Llevada por las varias líneas de relato, Pecados de mi padre se narra en dos tiempos. En presente, Sebastián Marroquín/Juan Pablo Escobar cuenta a cámara su novela familiar, y al mismo tiempo comienza a elucubrar una reconciliación se diría que imposible. Ese relato dispara, a su vez, una narración en tiempo pasado –la de Escobar, su familia y su consumación como capo del narcotráfico– en base a material de archivo. De alto valor documental, ese material es tanto fílmico (de noticieros, pero también películas caseras) como, sobre todo, de audio. Puede escucharse al capo dar órdenes de muerte, tramar crímenes políticos y hablar por teléfono con los suyos “30 segundos antes de su muerte”, según indica, casi con orgullo, un cartel sobreimpreso. Si la novela del hijo es de reparación, construcción y sensatez, la del padre oscila, como era de esperarse, entre el thriller político-criminal, el biopic del poderoso y el delirio tropical. La conversación en la que Escobar llama a “prender fuego a las casas de los políticos”, las imágenes de elefantes, hipopótamos y cebras de su zoológico privado y las fotos de la cárcel VIP que él mismo mandó a construir –para ser único huésped durante los trece meses que precedieron a su fuga– son momentos privilegiados de esa novela.

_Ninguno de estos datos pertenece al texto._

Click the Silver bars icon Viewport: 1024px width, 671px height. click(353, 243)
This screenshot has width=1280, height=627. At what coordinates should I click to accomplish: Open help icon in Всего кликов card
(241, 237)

La sensación de que la parte que tiene que ver con la reconciliación entre los Escobar, los Lara Bonilla y los Galán podría ser una noticia autoconstruida –como las guerras de Charles Foster Kane– lleva a poner cierta distancia. Ingenuidades narrativas y políticas acentúan el distanciamiento. Esto sucede, notoriamente, cuando el relator en off atribuye al asesinato, por parte de Escobar, del líder liberal Luis Carlos Galán, “el fin de la esperanza para Colombia”, asignando a Galán el lugar de “líder de masas”, como si se lo hubiera confundido con un líder populista de los ’50. Se habló de relator en off: créase o no, Pecados... acude a esa figura perimida, usándola del modo más televisivo y unanimista imaginable. “Colombia”, dice el relator en off al comienzo, sobre imágenes de... Colombia, antes de lanzarse a una suma de todos los lugares comunes, que hacen pensar que se perdió el rumbo, yendo a parar a Discovery Channel. Por suerte, no toda la película es así. Lamentablemente, el fantasma del audiovisual televisivo nunca desaparece del todo, en el que pudo haber sido un gran documental y se quedó a sus puertas.